-- START --

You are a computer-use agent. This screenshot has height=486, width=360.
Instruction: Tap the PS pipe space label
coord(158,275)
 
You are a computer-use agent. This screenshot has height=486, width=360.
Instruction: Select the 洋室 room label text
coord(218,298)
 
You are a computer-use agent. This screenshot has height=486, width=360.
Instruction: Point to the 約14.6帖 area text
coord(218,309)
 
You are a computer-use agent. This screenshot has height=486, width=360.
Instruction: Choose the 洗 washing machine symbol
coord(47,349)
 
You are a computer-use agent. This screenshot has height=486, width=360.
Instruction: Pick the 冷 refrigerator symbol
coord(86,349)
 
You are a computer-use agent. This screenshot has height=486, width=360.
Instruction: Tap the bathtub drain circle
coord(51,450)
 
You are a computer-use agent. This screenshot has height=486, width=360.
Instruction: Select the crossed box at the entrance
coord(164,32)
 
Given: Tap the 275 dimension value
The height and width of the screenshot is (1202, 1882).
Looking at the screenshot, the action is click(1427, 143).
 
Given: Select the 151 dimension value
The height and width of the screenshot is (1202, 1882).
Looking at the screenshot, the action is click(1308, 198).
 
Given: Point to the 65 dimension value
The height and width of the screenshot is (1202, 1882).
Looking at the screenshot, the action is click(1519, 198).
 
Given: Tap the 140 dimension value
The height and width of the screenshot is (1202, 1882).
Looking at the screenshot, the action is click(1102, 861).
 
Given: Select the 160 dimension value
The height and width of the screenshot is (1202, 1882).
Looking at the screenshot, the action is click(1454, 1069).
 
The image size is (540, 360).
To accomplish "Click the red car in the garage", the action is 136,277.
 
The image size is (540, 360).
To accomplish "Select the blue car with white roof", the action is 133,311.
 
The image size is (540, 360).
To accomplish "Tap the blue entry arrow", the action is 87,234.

-- END --

:: What you have to do ::
Reproduce the records above, replacing every occurrence of "dimension value" with "measurement label" and leaving everything else unchanged.

:: Task answer ::
You are a computer-use agent. This screenshot has height=486, width=360.
Instruction: Tap the PS pipe space label
coord(158,275)
 
You are a computer-use agent. This screenshot has height=486, width=360.
Instruction: Select the 洋室 room label text
coord(218,298)
 
You are a computer-use agent. This screenshot has height=486, width=360.
Instruction: Point to the 約14.6帖 area text
coord(218,309)
 
You are a computer-use agent. This screenshot has height=486, width=360.
Instruction: Choose the 洗 washing machine symbol
coord(47,349)
 
You are a computer-use agent. This screenshot has height=486, width=360.
Instruction: Pick the 冷 refrigerator symbol
coord(86,349)
 
You are a computer-use agent. This screenshot has height=486, width=360.
Instruction: Tap the bathtub drain circle
coord(51,450)
 
You are a computer-use agent. This screenshot has height=486, width=360.
Instruction: Select the crossed box at the entrance
coord(164,32)
 
Given: Tap the 275 measurement label
The height and width of the screenshot is (1202, 1882).
Looking at the screenshot, the action is click(1427, 143).
 
Given: Select the 151 measurement label
The height and width of the screenshot is (1202, 1882).
Looking at the screenshot, the action is click(1308, 198).
 
Given: Point to the 65 measurement label
The height and width of the screenshot is (1202, 1882).
Looking at the screenshot, the action is click(1519, 198).
 
Given: Tap the 140 measurement label
The height and width of the screenshot is (1202, 1882).
Looking at the screenshot, the action is click(1102, 861).
 
Given: Select the 160 measurement label
The height and width of the screenshot is (1202, 1882).
Looking at the screenshot, the action is click(1454, 1069).
 
The image size is (540, 360).
To accomplish "Click the red car in the garage", the action is 136,277.
 
The image size is (540, 360).
To accomplish "Select the blue car with white roof", the action is 133,311.
 
The image size is (540, 360).
To accomplish "Tap the blue entry arrow", the action is 87,234.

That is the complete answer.